In the wake of the plunge of the digital asset bourse, Bitcoin once again slipped below $17,000 on Saturday to an intraday low of $16,543.48, less than 24 hours after residing at a high of $17,480.18, as it was reported that a hack on FTX had taken place. Ethereum also moved lower, as the token remained below $1,300.

The crypto exchange was plunged into fresh trouble when the world’s biggest exchange and its main rival Binance walked away from a rescue deal.

FTX had struck a non-binding deal to sell itself to Binance amid a major liquidity crunch, but Binance reportedly took fright at the state of the exchange’s books and aborted the takeover.

Analysts at JP Morgan have predicted that the shockwaves of a collapse of FTX could lead Bitcoin to tumble to 80 per cent below its all-time peak of $70,000 in November 2021 as firms are hit by a “cascade of margin calls.”

A Bank of America report suggests that Bitcoin has faced the fifth-worst collapse of assets in financial history, and by far, the biggest since the 1970s. In the past one year alone, the world’s most valuable cryptocurrency has shed over 77 per cent of its value. The crash is thought to be much steeper and greater in scale than the one faced by the likes of Mississippi Co, South Sea Co and Roaring 20s.

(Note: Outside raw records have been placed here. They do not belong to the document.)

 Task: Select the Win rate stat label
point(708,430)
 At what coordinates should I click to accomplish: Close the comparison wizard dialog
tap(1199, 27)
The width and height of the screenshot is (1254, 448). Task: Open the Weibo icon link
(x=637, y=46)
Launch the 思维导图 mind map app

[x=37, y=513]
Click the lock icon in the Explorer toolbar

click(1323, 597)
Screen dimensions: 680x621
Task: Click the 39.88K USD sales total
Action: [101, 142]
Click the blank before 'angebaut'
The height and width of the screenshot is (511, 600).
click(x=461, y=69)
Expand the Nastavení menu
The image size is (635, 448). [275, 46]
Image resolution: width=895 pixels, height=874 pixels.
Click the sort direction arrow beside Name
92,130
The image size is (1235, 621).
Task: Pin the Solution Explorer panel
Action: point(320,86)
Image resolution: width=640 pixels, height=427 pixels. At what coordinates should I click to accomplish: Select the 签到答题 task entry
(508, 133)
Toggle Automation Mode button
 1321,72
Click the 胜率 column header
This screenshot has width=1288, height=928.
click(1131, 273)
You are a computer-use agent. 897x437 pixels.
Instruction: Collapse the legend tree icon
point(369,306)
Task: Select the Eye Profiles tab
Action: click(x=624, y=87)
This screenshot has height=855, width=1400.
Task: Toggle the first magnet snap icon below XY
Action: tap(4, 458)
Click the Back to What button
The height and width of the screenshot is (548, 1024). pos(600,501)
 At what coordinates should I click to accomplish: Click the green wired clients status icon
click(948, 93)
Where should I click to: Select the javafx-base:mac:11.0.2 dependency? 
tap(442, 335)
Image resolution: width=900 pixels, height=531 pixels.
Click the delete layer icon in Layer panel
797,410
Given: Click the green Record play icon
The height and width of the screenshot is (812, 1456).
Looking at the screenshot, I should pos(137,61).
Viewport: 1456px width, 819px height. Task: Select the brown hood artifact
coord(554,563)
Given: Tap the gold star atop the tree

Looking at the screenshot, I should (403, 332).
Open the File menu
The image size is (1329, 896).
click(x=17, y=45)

Crypto analysts said the fall becomes precarious, given that Bitcoin accounts for more than 41 per cent of the crypto market and the previous instance it plunged to such depths was at the peak of the pandemic two years ago.

However, there are optimists who believe that Bitcoin will recover from the FTX “black swan event” just like other setbacks.

“Investors don’t appear to be concerned about the impact of FTX on Bitcoin’s future,” said Alyse Killeen, founder and managing partner of venture firm Stillmark.

Killeen added that the drop in bitcoin prices that was occurring even before the FTX meltdown is a sign that cryptocurrencies are not yet a true hedge against inflation and a stronger dollar.

Trading team Stockmoney Lizards argued that the week’s events were actually nothing new for Bitcoin. Despite falling 25 per cent in days, Bitcoin is not doomed as a result of the insolvencies impacting FTX, Alameda Research and possibly other major crypto companies.

“We have indeed seen a real black swan event, the FTX bankruptcy,” Stockmoney Lizards said.

“The history of BTC is lined with such events and the market will recover from it as it did in the past.”

The turmoil at FTX is set to shake the industry after a sizzling year in the market that has seen over a trillion dollars wiped off its value. FTX, led by Sam Bankman-Fried, had been regarded as one of the more stable companies in the sector and had ridden to the aid of a number of firms this year with emergency loans as they were rocked by a so-called crypto winter.

FTX is now facing an $8 billion shortfall and teetering on the edge of collapse without support. The downturn in the market this year has already wiped out major players including digital lender Celcius and crypto hedge fund Three Arrows Capital.